Mark Brisker מארק בריסקר

Personal information
- Born: September 22, 1969 (age 56) Detroit, Michigan, U.S.
- Listed height: 6 ft 5 in (1.96 m)
- Listed weight: 180 lb (82 kg)

Career information
- High school: Henry Ford (Detroit, Michigan)
- College: Central Michigan (1987–1988); Polk State (1989–1990); Stetson (1990–1992);
- NBA draft: 1992: undrafted
- Playing career: 1992–2006
- Position: Shooting guard
- Number: 5

Career history
- 1992–1993: Quad City Thunder
- 1993–1994: Ironi Ramat Gan
- 1994–1995: Hartford Hellcats
- 1996–1999: Maccabi Ra'anana
- 1999–2002: Maccabi Tel Aviv
- 2002–2003: Hapoel Galil Elyon
- 2003: Ionikos
- 2003: Hapoel Jerusalem
- 2003–2004: Hapoel Galil Elyon
- 2004–2005: Maccabi Petach Tikva

Career highlights
- CBA All-Rookie Second Team (1993); 2× First-team All-TAAC (1991, 1992); TAAC Newcomer of the Year (1991);

= Mark Brisker =

American-Israeli basketball player

Mark Brisker (מארק בריסקר; born September 22, 1969) is an American-Israeli 1.96 m tall former basketball guard.

He was born in Detroit, Michigan.

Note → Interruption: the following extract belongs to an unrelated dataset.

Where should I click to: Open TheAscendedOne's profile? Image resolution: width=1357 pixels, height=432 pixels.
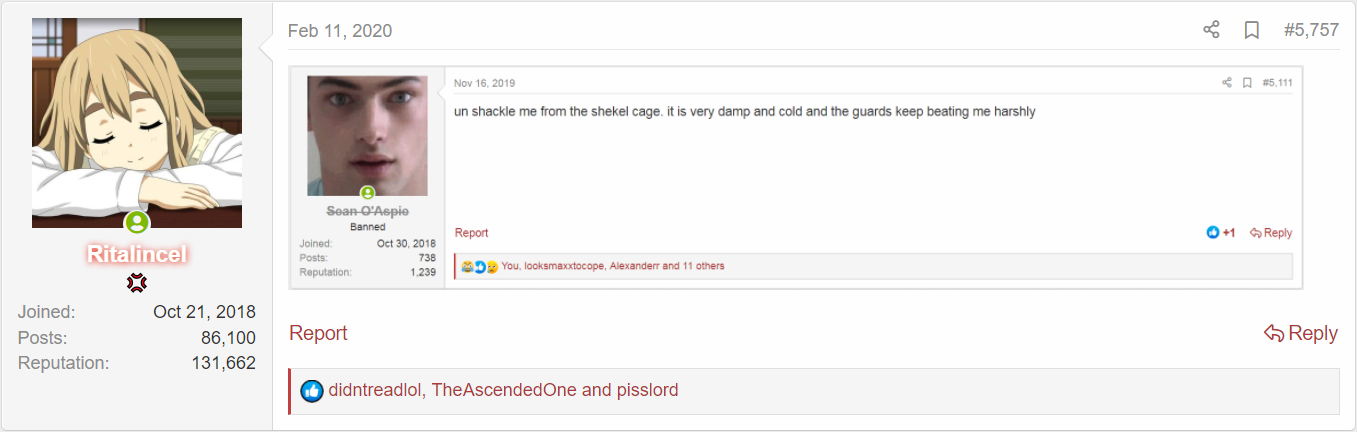pos(504,390)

At Henry Ford High School, in 1987 he was a second-team Class A All-State pick by the Free Press. He played college basketball for Polk Community College and Stetson University.

Brisker played in the Continental Basketball Association (CBA) for the Quad City Thunder during the 1992–93 season and Hartford Hellcats during the 1994–95 season. He was selected to the CBA All-Rookie Second Team in 1993.

He played for a number of professional teams, including Maccabi Tel Aviv of the Israeli Super League.

His son, born in 1998, is Israeli basketball player Michael Brisker.